Characterization as Prior Service Cost or Actuarial Gain/Loss
When completing its remeasurement, an entity should also consider, on the basis of its facts and circumstances, whether the effects of the Act’s various provisions should be characterized as prior service costs or actuarial gains/losses. Generally, plan changes (including legislative changes) that result in an increase or decrease in participant benefit levels are viewed as prior service cost, while changes in plan assumptions (including changes in the expected costs the employer will incur to provide benefits) are considered actuarial gains/losses.
The Act’s various provisions related to an entity’s APBO may affect the timing and recognition of the change in net periodic postretirement benefit costs. For guidance on amortization of prior service cost as a component of net periodic postretirement benefit costs, see ASC 715-60-35-17; for guidance on amortization of a net gain or loss as a component of net periodic postretirement benefit costs, see ASC 715-60-35-29.
In response to the Act, some employers may be considering amending their plans. Plan amendments should be accounted for in accordance with ASC 715-60-35. For guidance on criteria that must be met for a plan amendment to be considered adopted, see ASC 715-60, including ASC 715-60-35-21 and 35-22. In addition, for implementation guidance, see ASC 715-60-55-19 through 55-21 and ASC 715-60-55-140 through 55-160.
Period of Accounting for the Act
For accounting purposes, the provisions of passed legislation generally are not accounted for until the period of enactment of the legislation. However, the enactment of the Act through two separate laws raises a question about what period entities should use when they have a period-end between March 23, 2010, and March 30, 2010. On April 14, 2010, the SEC announced at a FASB meeting that it would not object if a public entity (whose period-end was between March 23 and March 30) accounted for the impact of the reconciliation measure as if it had been enacted together with the Patient Protection and Affordable Care Act in the financial statements for the period ended before March 30, 2010.
Any entity that chooses not to follow this approach and account for the enactment of the two laws in different financial statement periods should consult with its auditors and accounting advisers. The nearly simultaneous enactment of two laws that affect the same financial reporting item over different accounting periods is very unusual; accordingly, the accounting for the enactment of a law in a financial statement period that precedes the enactment date of the law (i.e., including the change to the effective date as a result of the reconciliation measure in financial statements for periods ending before March 30, 2010) is not to be analogized to in other circumstances.

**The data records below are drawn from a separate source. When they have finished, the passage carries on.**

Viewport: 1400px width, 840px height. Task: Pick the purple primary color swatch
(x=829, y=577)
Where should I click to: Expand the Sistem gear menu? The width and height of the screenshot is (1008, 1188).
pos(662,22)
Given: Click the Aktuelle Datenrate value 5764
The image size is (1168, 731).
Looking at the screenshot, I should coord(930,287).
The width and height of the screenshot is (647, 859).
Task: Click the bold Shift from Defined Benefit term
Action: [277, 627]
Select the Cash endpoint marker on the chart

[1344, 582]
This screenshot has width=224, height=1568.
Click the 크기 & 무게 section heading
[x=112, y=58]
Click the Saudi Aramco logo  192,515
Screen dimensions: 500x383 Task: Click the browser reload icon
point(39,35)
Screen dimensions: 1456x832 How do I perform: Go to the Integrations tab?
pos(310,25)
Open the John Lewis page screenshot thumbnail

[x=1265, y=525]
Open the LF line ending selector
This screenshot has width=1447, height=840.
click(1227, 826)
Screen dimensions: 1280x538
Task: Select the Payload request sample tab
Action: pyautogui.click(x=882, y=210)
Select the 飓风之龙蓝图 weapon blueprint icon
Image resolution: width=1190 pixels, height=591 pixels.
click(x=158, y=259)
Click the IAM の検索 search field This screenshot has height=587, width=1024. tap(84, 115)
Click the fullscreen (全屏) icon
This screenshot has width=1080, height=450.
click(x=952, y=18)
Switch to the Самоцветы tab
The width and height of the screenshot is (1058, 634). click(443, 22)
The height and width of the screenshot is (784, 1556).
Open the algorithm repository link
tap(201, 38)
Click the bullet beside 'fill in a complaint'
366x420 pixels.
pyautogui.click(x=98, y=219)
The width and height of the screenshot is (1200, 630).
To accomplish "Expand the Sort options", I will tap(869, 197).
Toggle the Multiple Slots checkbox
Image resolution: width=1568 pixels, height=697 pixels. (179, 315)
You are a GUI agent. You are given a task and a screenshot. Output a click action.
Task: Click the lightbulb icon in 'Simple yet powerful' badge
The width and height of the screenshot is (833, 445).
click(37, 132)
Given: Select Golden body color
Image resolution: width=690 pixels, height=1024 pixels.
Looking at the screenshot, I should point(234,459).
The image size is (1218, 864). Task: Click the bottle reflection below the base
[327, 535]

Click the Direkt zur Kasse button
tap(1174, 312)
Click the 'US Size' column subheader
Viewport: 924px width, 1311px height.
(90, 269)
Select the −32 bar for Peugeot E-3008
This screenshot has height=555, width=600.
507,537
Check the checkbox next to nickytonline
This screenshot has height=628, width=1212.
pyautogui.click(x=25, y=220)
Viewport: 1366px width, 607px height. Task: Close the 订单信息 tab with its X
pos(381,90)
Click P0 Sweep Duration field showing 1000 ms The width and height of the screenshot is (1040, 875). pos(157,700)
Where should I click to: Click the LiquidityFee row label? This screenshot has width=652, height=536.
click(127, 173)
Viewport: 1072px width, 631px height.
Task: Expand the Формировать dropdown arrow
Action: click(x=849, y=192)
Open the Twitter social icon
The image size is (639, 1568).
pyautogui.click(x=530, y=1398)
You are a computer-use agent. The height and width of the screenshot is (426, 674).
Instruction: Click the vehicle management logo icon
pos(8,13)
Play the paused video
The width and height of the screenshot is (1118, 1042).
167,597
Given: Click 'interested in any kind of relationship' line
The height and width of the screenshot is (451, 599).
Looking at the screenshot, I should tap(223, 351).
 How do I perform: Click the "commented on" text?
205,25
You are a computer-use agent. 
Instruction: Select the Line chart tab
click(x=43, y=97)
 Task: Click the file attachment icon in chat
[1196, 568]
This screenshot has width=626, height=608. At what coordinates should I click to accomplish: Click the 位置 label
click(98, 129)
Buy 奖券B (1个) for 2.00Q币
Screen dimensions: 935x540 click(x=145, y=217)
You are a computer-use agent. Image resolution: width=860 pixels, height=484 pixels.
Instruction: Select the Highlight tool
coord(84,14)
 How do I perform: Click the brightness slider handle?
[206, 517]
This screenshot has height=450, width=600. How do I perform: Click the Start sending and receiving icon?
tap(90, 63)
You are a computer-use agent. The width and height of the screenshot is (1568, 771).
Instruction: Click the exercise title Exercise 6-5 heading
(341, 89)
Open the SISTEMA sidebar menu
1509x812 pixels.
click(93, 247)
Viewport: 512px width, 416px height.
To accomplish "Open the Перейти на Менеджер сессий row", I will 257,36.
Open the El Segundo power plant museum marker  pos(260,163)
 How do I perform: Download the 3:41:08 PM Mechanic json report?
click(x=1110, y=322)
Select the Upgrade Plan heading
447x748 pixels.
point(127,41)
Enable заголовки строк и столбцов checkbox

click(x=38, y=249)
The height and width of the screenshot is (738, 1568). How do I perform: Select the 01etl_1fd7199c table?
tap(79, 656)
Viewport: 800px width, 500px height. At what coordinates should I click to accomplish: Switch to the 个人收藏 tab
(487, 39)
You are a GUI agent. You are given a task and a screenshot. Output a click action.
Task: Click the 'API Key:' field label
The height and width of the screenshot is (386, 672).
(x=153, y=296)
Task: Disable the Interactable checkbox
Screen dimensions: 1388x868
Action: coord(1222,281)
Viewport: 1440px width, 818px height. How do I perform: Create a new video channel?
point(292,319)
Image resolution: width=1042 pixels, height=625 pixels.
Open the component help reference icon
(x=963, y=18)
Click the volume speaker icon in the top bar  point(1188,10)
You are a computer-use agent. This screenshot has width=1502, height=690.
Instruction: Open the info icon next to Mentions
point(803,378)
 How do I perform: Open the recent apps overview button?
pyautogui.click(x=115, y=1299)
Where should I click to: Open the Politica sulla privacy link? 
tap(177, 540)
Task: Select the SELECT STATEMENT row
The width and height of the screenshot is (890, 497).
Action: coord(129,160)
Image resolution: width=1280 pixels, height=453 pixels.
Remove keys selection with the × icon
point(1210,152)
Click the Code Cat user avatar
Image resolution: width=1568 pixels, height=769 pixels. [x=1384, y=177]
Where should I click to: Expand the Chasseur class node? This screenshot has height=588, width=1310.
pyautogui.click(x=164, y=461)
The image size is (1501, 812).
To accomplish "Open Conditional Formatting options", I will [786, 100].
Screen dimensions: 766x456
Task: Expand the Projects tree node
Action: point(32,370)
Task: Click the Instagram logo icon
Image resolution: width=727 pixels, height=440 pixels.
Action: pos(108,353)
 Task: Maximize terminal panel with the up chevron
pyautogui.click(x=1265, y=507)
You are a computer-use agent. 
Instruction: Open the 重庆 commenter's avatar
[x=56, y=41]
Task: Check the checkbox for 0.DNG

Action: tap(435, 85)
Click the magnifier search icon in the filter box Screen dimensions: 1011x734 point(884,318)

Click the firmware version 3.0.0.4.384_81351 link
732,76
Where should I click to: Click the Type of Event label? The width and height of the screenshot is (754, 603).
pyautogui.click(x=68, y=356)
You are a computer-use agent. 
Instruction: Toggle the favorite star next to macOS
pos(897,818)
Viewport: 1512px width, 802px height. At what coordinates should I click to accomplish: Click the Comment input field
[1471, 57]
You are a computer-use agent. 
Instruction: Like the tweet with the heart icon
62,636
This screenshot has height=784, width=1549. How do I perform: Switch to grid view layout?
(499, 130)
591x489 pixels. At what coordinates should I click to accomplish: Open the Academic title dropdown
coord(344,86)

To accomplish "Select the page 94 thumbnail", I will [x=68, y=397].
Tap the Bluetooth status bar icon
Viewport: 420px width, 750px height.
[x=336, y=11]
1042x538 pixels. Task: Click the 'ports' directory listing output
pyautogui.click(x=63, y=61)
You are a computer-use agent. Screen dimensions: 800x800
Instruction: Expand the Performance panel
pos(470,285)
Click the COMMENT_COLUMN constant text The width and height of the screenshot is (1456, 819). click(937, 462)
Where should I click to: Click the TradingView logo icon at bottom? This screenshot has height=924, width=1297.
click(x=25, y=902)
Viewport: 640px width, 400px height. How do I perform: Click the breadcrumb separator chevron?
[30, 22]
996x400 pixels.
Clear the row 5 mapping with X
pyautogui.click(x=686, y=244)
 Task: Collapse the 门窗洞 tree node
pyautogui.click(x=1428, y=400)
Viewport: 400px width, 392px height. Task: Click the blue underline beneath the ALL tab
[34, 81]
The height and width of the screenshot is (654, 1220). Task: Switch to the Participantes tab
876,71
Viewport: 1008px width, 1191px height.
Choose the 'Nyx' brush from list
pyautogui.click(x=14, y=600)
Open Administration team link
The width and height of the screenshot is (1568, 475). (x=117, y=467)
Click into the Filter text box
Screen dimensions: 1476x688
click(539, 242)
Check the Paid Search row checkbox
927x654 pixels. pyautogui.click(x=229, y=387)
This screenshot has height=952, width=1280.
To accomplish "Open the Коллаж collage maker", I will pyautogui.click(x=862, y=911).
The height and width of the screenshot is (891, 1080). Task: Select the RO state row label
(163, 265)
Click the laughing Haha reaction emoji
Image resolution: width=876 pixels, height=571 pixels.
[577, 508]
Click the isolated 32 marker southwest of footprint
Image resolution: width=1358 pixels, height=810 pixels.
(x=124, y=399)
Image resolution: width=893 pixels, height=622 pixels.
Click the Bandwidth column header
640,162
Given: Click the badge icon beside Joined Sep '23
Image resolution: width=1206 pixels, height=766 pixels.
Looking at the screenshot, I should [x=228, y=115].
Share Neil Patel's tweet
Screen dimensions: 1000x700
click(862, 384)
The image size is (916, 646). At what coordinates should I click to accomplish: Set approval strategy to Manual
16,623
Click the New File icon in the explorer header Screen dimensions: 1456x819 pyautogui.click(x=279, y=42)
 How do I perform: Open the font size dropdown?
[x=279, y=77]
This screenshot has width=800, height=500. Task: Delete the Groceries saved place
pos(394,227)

As entities consider the accounting implications of certain provisions of the Act that affect benefits they provide to their employees and retirees, entities may also want to consider any documentation required to support their analysis of the applicable provisions.
1 The Accounting Standards Codification Master Glossary states that the APBO represents the “actuarial present value as of a particular date of all future benefits attributed to an employee’s service rendered to that date assuming the plan continues in effect and that all assumptions about future events are fulfilled.”
2 For titles of FASB Accounting Standards Codification (ASC) references, see Deloitte’s “Titles of Topics and Subtopics in the FASB Accounting Standards Codification.”